| Dataset entries |
^^^^
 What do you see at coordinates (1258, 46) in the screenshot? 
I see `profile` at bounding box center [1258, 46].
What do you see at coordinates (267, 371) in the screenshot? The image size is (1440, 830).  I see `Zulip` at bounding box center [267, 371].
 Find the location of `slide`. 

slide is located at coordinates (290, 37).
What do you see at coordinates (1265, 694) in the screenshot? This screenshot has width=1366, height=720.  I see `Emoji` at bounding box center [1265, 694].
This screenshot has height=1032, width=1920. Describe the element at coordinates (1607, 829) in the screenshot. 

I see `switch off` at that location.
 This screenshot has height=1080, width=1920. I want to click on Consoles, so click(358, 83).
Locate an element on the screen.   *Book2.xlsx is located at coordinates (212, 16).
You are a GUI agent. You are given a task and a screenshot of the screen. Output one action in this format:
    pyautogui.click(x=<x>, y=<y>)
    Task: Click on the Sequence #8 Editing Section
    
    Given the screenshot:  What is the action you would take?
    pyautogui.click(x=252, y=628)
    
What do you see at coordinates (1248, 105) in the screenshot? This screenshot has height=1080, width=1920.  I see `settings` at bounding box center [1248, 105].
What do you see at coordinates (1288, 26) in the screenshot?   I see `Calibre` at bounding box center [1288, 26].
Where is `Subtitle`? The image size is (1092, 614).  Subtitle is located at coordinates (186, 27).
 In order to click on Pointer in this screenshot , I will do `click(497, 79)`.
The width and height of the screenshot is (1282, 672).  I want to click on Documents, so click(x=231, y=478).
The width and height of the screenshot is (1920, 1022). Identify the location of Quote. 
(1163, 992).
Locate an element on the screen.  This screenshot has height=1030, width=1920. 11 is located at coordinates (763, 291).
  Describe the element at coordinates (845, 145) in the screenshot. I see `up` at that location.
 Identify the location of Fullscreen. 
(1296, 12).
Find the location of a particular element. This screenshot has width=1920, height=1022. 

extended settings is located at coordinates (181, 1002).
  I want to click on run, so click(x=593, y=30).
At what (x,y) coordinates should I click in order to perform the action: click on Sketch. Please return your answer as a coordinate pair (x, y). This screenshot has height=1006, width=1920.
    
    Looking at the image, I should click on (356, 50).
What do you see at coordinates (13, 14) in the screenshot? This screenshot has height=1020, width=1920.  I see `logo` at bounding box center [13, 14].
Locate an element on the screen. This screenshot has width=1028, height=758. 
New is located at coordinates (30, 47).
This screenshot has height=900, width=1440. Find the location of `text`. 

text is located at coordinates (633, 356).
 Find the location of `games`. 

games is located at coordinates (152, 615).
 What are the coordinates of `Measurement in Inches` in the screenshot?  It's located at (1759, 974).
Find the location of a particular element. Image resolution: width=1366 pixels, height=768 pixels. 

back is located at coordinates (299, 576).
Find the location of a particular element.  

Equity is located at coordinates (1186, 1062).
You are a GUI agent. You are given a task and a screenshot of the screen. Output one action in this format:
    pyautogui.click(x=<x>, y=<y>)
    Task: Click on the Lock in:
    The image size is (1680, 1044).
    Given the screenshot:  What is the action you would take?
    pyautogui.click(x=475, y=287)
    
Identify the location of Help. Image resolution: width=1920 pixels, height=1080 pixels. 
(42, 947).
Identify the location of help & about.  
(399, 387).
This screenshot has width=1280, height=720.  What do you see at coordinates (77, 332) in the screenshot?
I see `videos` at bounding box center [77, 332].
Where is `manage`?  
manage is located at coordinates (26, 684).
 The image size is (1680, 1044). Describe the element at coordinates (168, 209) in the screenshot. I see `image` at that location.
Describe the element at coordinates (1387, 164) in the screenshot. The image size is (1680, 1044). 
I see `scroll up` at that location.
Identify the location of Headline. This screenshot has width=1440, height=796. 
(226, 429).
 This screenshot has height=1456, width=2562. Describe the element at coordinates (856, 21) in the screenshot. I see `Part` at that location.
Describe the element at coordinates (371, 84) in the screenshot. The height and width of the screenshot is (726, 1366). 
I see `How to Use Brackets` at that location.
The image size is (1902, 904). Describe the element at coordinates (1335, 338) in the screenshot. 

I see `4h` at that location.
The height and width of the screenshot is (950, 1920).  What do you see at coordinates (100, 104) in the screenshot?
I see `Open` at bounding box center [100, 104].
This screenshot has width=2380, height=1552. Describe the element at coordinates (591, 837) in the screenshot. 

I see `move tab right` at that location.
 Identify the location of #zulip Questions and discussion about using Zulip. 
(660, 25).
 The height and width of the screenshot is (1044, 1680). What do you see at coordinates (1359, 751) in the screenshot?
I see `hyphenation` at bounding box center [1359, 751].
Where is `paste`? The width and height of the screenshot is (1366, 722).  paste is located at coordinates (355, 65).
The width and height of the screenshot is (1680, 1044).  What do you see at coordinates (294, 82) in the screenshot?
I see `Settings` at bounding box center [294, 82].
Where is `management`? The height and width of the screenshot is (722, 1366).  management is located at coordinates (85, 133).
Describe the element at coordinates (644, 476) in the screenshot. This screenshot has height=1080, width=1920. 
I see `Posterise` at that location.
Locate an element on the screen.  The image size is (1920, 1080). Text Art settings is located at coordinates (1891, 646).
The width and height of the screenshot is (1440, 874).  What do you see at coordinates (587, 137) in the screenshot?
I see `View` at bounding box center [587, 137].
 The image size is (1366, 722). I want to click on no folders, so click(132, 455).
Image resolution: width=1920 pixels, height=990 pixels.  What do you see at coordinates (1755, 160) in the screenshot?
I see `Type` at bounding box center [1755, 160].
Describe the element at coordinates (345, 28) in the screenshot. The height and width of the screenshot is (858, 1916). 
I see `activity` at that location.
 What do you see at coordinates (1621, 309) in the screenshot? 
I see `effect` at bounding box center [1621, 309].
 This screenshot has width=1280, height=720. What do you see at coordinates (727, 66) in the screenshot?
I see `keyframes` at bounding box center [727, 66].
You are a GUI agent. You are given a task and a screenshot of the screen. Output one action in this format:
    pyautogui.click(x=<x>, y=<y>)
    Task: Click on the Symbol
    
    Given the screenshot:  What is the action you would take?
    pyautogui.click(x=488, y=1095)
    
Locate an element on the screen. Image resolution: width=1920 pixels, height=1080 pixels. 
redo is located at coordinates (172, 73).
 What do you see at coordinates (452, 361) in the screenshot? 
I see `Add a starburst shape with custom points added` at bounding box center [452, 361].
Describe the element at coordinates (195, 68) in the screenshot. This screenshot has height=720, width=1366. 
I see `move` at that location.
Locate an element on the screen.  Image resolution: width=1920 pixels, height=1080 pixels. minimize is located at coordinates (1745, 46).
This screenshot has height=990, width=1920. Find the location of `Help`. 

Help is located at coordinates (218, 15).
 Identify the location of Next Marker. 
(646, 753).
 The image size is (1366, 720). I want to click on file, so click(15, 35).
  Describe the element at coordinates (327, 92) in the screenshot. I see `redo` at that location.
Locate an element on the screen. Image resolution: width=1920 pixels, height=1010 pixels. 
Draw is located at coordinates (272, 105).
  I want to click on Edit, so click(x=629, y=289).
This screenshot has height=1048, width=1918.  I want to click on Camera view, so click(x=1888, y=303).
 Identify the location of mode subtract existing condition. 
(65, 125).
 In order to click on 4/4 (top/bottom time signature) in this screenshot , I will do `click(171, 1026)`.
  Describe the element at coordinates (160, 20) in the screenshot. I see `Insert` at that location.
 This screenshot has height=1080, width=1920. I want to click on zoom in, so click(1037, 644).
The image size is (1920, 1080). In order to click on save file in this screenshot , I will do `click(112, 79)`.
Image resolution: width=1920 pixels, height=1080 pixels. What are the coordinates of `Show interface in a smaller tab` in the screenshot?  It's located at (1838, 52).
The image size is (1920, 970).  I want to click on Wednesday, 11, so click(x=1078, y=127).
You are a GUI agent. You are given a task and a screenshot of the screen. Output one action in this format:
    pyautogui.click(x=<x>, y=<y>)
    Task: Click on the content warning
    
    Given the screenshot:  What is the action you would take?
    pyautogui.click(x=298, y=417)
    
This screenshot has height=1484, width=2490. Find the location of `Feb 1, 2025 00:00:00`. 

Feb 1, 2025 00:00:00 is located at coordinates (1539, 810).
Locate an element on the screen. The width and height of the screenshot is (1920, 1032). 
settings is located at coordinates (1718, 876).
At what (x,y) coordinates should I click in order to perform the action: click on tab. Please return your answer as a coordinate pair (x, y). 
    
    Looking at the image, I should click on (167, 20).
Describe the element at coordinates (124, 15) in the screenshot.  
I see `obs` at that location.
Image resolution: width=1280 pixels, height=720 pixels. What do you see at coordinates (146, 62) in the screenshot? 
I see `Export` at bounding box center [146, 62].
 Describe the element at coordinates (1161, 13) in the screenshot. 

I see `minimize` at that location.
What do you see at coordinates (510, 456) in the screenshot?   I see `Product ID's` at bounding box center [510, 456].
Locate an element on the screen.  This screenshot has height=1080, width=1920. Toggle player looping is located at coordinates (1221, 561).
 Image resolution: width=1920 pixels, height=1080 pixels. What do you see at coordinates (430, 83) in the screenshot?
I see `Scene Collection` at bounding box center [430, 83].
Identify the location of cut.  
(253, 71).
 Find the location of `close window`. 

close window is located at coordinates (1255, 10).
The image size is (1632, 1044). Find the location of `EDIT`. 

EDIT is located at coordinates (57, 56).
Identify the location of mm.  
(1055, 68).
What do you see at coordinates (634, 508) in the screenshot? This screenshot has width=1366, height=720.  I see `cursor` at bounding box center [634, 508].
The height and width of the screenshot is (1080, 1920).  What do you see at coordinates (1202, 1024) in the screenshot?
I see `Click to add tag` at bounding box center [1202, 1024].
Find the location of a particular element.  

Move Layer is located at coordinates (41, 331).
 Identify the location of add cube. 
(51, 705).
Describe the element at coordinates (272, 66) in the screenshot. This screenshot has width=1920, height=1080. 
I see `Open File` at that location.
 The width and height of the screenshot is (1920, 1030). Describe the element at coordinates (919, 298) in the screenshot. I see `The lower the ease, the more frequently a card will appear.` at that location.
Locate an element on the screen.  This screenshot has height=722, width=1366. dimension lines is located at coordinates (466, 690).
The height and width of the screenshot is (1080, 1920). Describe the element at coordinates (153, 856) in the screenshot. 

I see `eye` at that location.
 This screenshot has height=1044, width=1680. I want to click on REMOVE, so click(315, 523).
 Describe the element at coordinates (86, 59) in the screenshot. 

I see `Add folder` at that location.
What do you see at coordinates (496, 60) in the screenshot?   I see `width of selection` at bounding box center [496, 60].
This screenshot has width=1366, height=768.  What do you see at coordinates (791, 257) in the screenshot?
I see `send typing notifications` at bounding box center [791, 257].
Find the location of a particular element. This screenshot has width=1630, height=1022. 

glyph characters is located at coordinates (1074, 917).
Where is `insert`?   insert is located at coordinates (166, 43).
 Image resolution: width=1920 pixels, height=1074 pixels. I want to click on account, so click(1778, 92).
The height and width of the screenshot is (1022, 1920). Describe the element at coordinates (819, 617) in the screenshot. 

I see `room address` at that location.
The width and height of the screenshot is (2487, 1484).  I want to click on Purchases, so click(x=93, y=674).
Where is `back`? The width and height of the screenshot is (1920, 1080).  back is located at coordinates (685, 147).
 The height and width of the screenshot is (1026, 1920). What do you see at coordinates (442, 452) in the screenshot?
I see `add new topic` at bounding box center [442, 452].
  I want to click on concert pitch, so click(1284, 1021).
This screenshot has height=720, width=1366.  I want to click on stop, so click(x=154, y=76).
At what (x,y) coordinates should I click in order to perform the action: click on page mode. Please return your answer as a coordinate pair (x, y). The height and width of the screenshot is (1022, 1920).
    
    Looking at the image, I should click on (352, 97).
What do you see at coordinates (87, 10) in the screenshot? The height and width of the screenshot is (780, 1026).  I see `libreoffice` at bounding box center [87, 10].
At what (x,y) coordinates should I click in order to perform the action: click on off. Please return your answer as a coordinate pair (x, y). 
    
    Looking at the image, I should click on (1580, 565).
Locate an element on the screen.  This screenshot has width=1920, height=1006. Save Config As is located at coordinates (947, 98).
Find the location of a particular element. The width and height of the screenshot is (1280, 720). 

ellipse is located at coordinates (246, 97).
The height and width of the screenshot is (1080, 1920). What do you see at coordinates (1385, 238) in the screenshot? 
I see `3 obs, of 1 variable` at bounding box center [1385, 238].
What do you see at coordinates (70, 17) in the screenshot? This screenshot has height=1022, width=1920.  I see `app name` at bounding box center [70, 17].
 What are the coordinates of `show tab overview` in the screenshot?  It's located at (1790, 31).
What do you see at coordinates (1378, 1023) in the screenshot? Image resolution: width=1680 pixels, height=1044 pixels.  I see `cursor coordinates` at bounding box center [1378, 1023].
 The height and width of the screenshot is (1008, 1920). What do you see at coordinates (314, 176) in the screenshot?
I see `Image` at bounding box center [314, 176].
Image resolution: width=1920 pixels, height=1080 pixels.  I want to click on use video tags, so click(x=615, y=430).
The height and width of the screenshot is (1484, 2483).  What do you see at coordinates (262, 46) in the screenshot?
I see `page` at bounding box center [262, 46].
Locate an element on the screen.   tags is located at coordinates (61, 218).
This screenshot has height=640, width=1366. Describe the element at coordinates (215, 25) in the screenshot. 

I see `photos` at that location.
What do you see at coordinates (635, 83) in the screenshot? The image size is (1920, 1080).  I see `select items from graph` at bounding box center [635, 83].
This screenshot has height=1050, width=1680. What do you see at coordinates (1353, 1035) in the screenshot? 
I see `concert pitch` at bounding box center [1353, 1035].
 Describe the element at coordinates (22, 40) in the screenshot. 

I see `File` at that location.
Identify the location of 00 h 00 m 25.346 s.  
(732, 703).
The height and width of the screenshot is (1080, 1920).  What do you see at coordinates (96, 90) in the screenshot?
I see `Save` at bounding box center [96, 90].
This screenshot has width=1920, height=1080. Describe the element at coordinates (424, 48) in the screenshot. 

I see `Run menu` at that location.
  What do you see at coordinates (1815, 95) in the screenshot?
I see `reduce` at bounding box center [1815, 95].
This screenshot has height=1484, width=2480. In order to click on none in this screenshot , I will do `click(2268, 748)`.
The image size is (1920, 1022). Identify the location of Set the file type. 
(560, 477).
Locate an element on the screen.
^^^^
| Required work |
Could you output the entries verbatim, from the first line through the line containing "In order to click on Pointer", both included?

| Expected answer |
 What do you see at coordinates (1258, 46) in the screenshot? 
I see `profile` at bounding box center [1258, 46].
What do you see at coordinates (267, 371) in the screenshot? The image size is (1440, 830).  I see `Zulip` at bounding box center [267, 371].
 Find the location of `slide`. 

slide is located at coordinates (290, 37).
What do you see at coordinates (1265, 694) in the screenshot? This screenshot has width=1366, height=720.  I see `Emoji` at bounding box center [1265, 694].
This screenshot has height=1032, width=1920. Describe the element at coordinates (1607, 829) in the screenshot. 

I see `switch off` at that location.
 This screenshot has height=1080, width=1920. I want to click on Consoles, so click(358, 83).
Locate an element on the screen.   *Book2.xlsx is located at coordinates (212, 16).
You are a GUI agent. You are given a task and a screenshot of the screen. Output one action in this format:
    pyautogui.click(x=<x>, y=<y>)
    Task: Click on the Sequence #8 Editing Section
    
    Given the screenshot:  What is the action you would take?
    pyautogui.click(x=252, y=628)
    
What do you see at coordinates (1248, 105) in the screenshot? This screenshot has height=1080, width=1920.  I see `settings` at bounding box center [1248, 105].
What do you see at coordinates (1288, 26) in the screenshot?   I see `Calibre` at bounding box center [1288, 26].
Where is `Subtitle`? The image size is (1092, 614).  Subtitle is located at coordinates (186, 27).
 In order to click on Pointer in this screenshot , I will do `click(497, 79)`.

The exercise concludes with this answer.